Piranha: Decoding the genomic tree in millions of documents
- By Rutrell Yasin
- Nov 30, 2012
The Piranha text analytics software developed at Oak Ridge National Laboratory, which can scale from working on a single PC to a supercomputer, speeds up the search for relevant information by grouping and comparing documents.
Piranha essentially represents documents as mathematical vectors, which lets users of the software perform similarity comparisons, explained Thomas Potok, senior scientist and leader of the Computational Data Analytics Group at the Energy Department’s lab. Users can compare the two vectors and determine how closely they resemble each other.
“What we are able to do in a highly parallel fashion is to create and compare these vectors, so in essence we are comparing every word in every document to every word in every other document,” Potok said. From that point, researchers can say how similar the documents are.

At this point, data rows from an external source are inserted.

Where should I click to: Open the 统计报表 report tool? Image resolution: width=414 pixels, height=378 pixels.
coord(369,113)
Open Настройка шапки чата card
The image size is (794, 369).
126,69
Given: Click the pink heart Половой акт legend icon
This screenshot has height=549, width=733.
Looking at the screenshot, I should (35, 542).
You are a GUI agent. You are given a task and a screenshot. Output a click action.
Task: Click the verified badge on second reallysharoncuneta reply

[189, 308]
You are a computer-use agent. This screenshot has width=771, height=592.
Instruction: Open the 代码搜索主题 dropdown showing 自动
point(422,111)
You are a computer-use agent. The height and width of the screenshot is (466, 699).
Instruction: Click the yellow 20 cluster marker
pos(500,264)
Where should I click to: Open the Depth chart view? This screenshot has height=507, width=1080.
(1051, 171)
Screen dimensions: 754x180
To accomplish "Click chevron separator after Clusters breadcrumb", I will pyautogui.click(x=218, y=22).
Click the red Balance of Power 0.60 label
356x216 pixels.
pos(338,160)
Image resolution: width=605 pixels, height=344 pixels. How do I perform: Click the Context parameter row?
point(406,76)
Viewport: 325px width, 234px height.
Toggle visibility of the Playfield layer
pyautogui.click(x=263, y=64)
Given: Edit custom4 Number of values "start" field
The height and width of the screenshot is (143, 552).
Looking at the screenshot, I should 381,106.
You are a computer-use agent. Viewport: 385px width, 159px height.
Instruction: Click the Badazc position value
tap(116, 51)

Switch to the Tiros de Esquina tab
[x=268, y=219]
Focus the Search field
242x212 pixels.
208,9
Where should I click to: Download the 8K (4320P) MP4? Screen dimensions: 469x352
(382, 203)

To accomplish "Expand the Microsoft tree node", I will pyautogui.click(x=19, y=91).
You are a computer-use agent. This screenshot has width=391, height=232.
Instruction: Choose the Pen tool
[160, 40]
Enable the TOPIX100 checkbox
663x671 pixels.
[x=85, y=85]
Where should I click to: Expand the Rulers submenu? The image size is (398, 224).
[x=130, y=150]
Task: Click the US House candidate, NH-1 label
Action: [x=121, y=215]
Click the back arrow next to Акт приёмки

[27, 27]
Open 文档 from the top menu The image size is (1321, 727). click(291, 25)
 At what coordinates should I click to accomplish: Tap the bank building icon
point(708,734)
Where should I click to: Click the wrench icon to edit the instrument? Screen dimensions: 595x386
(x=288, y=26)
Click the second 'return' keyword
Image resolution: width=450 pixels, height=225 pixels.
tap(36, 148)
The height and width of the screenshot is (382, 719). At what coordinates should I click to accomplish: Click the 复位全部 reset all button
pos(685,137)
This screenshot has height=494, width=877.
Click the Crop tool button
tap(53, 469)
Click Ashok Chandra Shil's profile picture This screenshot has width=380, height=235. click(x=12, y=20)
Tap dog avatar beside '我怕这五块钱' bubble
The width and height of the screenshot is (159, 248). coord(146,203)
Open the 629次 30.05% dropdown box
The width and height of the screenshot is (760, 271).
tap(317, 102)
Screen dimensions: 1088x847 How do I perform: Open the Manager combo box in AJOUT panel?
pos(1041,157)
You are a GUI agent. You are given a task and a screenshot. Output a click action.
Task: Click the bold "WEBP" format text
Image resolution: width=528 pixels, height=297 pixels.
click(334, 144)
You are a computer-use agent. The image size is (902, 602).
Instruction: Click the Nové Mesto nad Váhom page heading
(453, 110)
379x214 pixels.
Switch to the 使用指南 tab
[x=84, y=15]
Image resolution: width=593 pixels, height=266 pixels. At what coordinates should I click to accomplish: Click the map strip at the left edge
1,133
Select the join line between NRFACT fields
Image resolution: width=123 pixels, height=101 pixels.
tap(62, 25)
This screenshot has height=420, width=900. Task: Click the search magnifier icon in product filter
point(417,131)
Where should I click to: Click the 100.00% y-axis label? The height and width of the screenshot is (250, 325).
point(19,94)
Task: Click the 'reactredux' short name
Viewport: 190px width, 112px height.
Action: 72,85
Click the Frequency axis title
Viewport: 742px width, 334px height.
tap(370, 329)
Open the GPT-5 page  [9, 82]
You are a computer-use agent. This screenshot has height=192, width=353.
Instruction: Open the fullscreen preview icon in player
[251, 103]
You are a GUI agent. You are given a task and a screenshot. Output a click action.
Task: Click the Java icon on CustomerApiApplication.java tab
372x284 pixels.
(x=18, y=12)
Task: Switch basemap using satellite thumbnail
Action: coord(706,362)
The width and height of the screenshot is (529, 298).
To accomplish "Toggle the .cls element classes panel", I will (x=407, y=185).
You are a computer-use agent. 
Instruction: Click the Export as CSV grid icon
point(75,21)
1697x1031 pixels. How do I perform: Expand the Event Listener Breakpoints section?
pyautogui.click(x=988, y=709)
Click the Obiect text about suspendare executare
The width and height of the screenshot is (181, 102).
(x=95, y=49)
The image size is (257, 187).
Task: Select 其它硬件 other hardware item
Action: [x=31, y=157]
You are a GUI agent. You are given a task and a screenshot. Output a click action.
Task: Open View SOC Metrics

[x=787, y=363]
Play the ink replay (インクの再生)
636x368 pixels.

The Piranha clustering algorithm is similar to how animals are grouped in a genomic tree, where horses and cows are close to each other but much different from a squid or an amoeba, Potok explained. “It kind of gives you a sense of how you look at similarities in documents, what things are similar or how things are dissimilar.”
Piranha’s software agents work differently than more traditional software agents, Potok said. It is not a piece of software running around a network but can be assigned to a specific computer or group of computers. For example, if an agency used the software with 10 computers, the software agents would move around the 10 computers to process information faster. A law enforcement officer might install Piranha on his computer, but not on any other. For an agency that has a huge volume of data, users might put Piranha on a cluster of computers, a very large cluster of computers or even on a supercomputer if they needed that level of computing power.
ORNL’s Computational Data Analytics Group is working to extend Piranha’s capabilities. “We are looking to analyze a trillion documents,” Potok said, noting that the team is using the lab’s supercomputer to try to solve this task. But challenges still exist with how text analysis tools tag items, he said. An analyst might want to pull out and highlight a name in a document, for instance. But if he sees the name “Washington,” he doesn’t know if that refers to a person, city or street. So information tagging still needs to be addressed, he added.
ORNL’s computational data analytics team is also focused on how to look at text information in a time view. For instance, with Twitter, people tweet things at certain times but also from certain locations. Law enforcement or intelligence analysts might have information before an event that could be significant, and after an event has occurred wished they had seen the information. So the team is working on “how do you deal with time and location,” Potok said.
Finally, “perhaps one of the biggest challenges is: How do I deal with the volume of data and the ugliness of data?” Potok said. “You have all of these documents and raw information. Well, what is the value, what is useful and what is noise of no value at all?”
ORNL is offering a prototype version of Piranha that can be downloaded from the ORNL site.